Table 1: PCIe protocol evolution(1)
PCI-SIG is set to finalize PCIe 6.0 specifications in 2021, expanding yet again both speed and bandwidth to address new application challenges and to enable new innovations in data centers. Given the daunting challenges in achieving blazingly fast 64GT/s speed, PCI-SIG moved to adopt a new signaling technology for the latest PCIe generation: 4-Level Pulse Amplitude Modulation (PAM4).
PAM4 Overview
PAM4 is a multi-level signaling technology that transmits two bits per unit interval (UI) as opposed to the conventional non-return-to-zero (NRZ), which transmits only one bit per UI (see Figure 1).
Figure 1: PAM4 encoding
Doubling the I/O bandwidth beyond 32GT/s (PCIe 5.0 speed) to 64GT/s poses significant signal integrity (SI) challenges. The backward-compatibility requirement in PCIe mandates support for legacy channels (PCB + connectors + add-in card, etc.). In NRZ signaling, the channel insertion loss for these legacy channels can be greater than 36dB at the Nyquist frequency (16GHz) for PCIe 5.0 speed (32 GT/s). At 64GT/s, the Nyquist frequency doubles to 32GHz and the channel’s frequency dependent loss increases to 70dB (Figure 2)!
Figure 2: Channel insertion loss vs Nyquist frequency(2)
Adopting PAM4 signaling for PCIe 6.0 is advantageous because by transmitting two data bits per UI, the data rate is effectively doubled without doubling the Nyquist frequency. Channel insertion loss, therefore, is kept at the same manageable level as PCIe 5.0. However, PAM4’s advantage over NRZ in halving the Nyquist frequency does come at a cost: The noise margin for PAM4 is reduced by 9.5dB (33%). This reduction in noise margin exacerbates the adverse impact from cross-talk interferences, signal reflections, and power supply noise.

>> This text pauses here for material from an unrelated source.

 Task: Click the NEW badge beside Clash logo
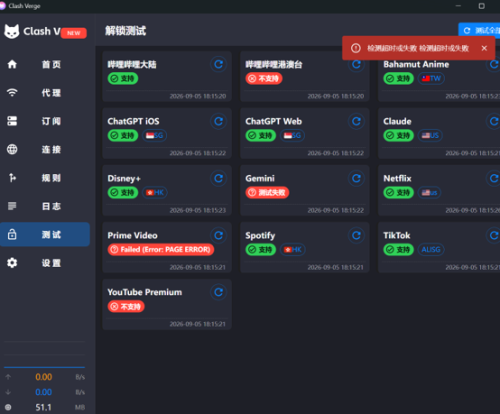(74, 33)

To mitigate the increased noise sensitivity, PCIe 6.0 also adopted Gray code and forward-error-correction (FEC) to minimize the probability of error. Studies have shown that excellent channel operating margin can be achieved by applying these new coding techniques to PAM4.

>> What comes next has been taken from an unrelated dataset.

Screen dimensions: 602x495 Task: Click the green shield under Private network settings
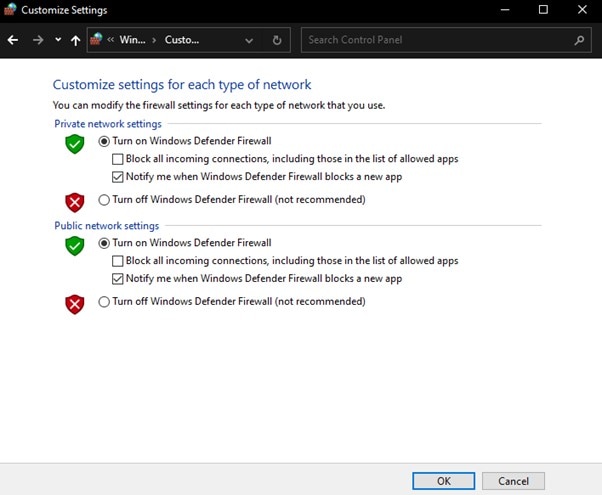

Another design challenge for PAM4 is its strict linearity requirement. Signal linearity must be carefully considered in the design to avoid performance degradation. Specifically, equalizations and amplifications performed by the receiver and the transmitter must preserve the signal’s linearity. Figure 3 shows two PAM4 eyes: One with perfect linearity (left), the other with poor linearity (right). It’s easy to see how poor signal linearity translates to reduced noise margin, which can lead to unrecoverable bit errors.
Figure 3: Linearity considerations in PAM4(3)
PAM4 Transmitter
The high-speed transmitter provides two main functions: First, it must be able to generate the correct signal levels to encode the corresponding data bits. Second, it must pre-distort the signal waveforms to compensate for the frequency dependent loss in the channel.

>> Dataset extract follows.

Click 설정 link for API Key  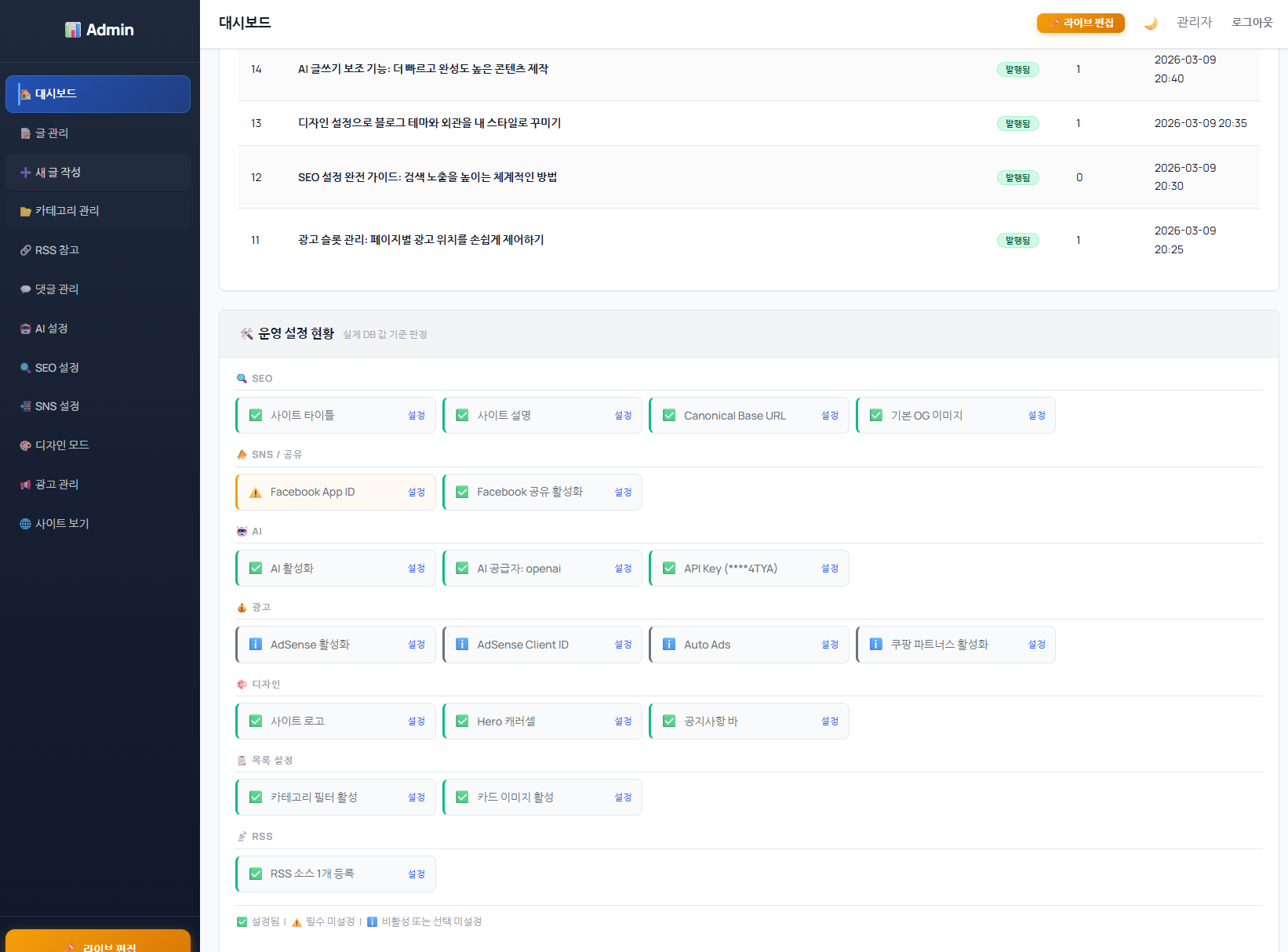pyautogui.click(x=829, y=569)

In NRZ signaling, such output drivers have typically been implemented as a finite impulse response (FIR) filter. By summing the weighted contributions from cascaded delay elements, a flexible FIR filter can be constructed (Figure 4).
Figure 4: FIR Filter-based output driver implementation
However, this implementation leads to significant capacitive overhead since a dedicated driver is needed for each delayed tap. Although various implementations have been proposed to overcome such shortcomings, these implementations all add complexity and cost overhead.
In recent years, digital-to-analog converter (DAC)-based transmitters (Figure 5) have gained popularity for high-speed signaling due to low parasitic capacitance overhead. In addition, the DAC-based approach provides a highly flexible FIR filtering capability that is limited only by its resolution and linearity. Finally, the area for a high-speed DAC can be smaller compared to the conventional analog approach of the past.
Figure 5: DAC-based transmitter
A TX FIR filter suffers two main drawbacks: 1) TX FIR coefficients are normalized to maximum output swing, which is limited by the power supply. Due to this limitation, TX FIR equalization is performed at the expense of attenuations in the signal’s low-frequency contents. 2) A TX FIR filter requires backchannel training to arrive at the optimal coefficient, which requires additional protocol overhead. For the above reasons, a TX FIR filter is usually limited to less than five taps.
PAM4 Receiver
In recent years, digital signal processor (DSP)-based receivers (Figure 6) have gained popularity in wireline communications. The CMOS technology scaling trend is enabling powerful and efficient DSP-based implementations for performing data recovery and channel equalization.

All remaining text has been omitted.